When there are more than 2 samples in the study, the pipeline will generate two sets of overview plots for all samples. The first set is generated using normalized read counts of all mature miRNAs with isomiRs
, which uses DESeq2
under the hood. The second set is generated with DESeq2
using normalized read counts of several RNA Types (tRNA, lncRNA, miscRNA, scaRNA, snoRNA, snRNA), excluding miRNA and rRNA.
This plot shows the Pearson correlation coefficient between pairs of samples. You can mouse over the colored blocks to see correlation coefficients. This pipeline will generate two sample similarities plots, one of which will be made using all mature miRNAs, and the other using read counts of 6 non-miRNA RNA types (tRNA, lncRNA, miscRNA, scaRNA, snoRNA, snRNA). In the miRNA plot below, you can clearly notice the difference between groups of samples (different cell types).
This plot shows the distances between all samples. Each dot represents a sample, and distances between dots represent differences in RNA gene expression patterns between samples. This pipeline will generate two MDS plots, one of which will be made using mature miRNAs, and the other using read counts of 6 non-miRNA RNA types (tRNA, lncRNA, miscRNA, scaRNA, snoRNA, snRNA). Only the top 500 RNAs with highest variances are used to make both plots. You should expect replicate samples to be close to each other, and hope to see clear distances between your comparison groups, as is the case in the sample report.
This pipeline will generate two plots to represent top gene expression patterns. One will show results for only mature miRNA, and the other will show results for the non-miRNA RNA types tRNA, lncRNA, miscRNA, scaRNA, snoRNA, and snRNA. These plots show a heatmap of expression patterns of the top 100 mature miRNAs or non-miRNA RNAs with highest variance. Both miRNA and non-miRNA graphs plot log2 fold change values against mean RNA expression levels from their respective categories. In both graphs, positive numbers (red) indicate higher expression levels, while negative numbers (blue) indicate lower expression levels. The RNA results are clustered using hierarchical clustering. This plot gives you an overview of expression patterns among RNAs with most significant changes in their expression. You can also mouse over to see values for specifc RNA and sample. In the sample report featuring an miRNA heatmap below, you can clearly see different miRNAs being most highly expressed in different cell types.

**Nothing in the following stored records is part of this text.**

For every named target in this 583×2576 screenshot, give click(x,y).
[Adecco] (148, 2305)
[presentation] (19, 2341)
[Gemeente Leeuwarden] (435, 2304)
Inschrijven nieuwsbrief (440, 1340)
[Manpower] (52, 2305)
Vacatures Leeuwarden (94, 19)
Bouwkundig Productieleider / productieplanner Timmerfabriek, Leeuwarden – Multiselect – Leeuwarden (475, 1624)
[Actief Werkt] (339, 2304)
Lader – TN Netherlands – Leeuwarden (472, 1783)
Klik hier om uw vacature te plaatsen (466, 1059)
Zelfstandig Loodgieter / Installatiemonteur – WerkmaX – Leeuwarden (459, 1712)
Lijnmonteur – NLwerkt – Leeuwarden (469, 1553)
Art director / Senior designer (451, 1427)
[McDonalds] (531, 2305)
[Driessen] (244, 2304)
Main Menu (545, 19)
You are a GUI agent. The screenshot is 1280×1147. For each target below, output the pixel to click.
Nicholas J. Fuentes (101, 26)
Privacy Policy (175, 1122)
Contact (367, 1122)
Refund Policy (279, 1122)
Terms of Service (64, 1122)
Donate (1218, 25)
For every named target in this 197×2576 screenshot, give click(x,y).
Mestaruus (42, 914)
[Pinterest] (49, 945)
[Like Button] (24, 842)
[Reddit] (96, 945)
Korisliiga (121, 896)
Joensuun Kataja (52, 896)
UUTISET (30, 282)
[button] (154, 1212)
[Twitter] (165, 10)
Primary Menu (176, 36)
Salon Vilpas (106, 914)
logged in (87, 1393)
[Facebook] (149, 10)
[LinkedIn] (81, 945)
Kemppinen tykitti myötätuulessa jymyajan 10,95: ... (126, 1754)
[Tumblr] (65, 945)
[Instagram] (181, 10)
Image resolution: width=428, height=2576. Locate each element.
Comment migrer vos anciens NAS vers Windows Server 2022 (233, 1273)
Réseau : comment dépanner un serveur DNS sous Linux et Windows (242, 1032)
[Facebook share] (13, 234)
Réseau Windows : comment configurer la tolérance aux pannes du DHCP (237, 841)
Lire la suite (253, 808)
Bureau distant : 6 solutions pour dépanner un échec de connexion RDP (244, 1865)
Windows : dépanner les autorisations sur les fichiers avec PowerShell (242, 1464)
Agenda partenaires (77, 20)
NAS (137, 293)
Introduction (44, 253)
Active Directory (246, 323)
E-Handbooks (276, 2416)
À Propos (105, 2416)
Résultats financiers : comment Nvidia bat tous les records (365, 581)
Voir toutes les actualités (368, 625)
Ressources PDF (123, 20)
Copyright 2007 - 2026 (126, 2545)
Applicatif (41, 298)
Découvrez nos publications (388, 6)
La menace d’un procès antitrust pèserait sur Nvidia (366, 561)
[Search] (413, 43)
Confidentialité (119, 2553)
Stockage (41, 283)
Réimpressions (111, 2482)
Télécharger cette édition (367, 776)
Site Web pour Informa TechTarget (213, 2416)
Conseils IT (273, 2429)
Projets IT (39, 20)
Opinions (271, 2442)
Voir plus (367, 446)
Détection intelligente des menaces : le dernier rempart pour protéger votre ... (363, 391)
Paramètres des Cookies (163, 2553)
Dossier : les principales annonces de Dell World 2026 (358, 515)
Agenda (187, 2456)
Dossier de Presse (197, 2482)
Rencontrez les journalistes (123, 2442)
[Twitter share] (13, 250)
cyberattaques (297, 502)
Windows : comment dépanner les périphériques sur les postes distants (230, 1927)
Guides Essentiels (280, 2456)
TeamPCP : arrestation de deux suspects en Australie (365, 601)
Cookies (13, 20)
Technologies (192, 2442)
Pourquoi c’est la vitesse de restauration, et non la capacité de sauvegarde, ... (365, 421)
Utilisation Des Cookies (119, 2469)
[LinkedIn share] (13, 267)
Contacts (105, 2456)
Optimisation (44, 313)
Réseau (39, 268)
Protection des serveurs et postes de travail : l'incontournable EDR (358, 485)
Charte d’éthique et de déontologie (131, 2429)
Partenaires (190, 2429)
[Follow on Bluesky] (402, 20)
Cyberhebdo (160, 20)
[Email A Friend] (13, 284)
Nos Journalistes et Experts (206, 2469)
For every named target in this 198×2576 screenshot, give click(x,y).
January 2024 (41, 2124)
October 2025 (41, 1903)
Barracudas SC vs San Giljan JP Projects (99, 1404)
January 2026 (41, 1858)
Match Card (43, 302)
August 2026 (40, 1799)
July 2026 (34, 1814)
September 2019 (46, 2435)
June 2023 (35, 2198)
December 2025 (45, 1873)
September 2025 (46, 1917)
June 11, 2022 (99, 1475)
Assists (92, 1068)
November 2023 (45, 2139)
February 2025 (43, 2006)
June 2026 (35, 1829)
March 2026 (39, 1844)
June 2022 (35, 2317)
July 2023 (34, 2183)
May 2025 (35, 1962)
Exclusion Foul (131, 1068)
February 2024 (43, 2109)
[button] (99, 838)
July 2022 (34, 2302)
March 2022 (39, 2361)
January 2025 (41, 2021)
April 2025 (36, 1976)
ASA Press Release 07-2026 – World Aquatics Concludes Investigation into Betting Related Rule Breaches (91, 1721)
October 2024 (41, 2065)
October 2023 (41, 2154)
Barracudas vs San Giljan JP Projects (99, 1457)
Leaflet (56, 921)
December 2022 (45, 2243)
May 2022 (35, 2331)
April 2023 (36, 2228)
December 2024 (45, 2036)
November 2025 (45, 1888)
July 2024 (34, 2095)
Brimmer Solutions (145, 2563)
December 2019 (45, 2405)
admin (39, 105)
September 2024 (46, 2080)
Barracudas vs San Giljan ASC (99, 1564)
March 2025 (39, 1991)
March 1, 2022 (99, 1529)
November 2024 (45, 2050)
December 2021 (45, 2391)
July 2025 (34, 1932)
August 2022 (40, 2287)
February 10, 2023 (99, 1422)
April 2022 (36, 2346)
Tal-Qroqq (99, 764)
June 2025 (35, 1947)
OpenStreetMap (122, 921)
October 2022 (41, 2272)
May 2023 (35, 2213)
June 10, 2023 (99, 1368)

A static version of this plot can also be downloaded on the Aladdin platform.
If your experiment was conducted with replication, this pipeline runs differential gene expression analysis twice, once for miRNA with isomiRs
, which uses DESeq2
under the hood, and again for genes from 6 RNA types (tRNA, lncRNA, miscRNA, scaRNA, snoRNA, snRNA) with DESeq2
.
Workflow summary
section of the report.
This section lists the versions of softwares used in this bioinformatic pipeline. This should help you in writing the methods section of your publication or if you wish to carry out some of the analysis on your own.
This section lists some important parameters of this particular study. This often includes which reference genome is used, how the trimming was done, and false discovery rate (FDR) and fold change thresholds used in differential gene expression analysis.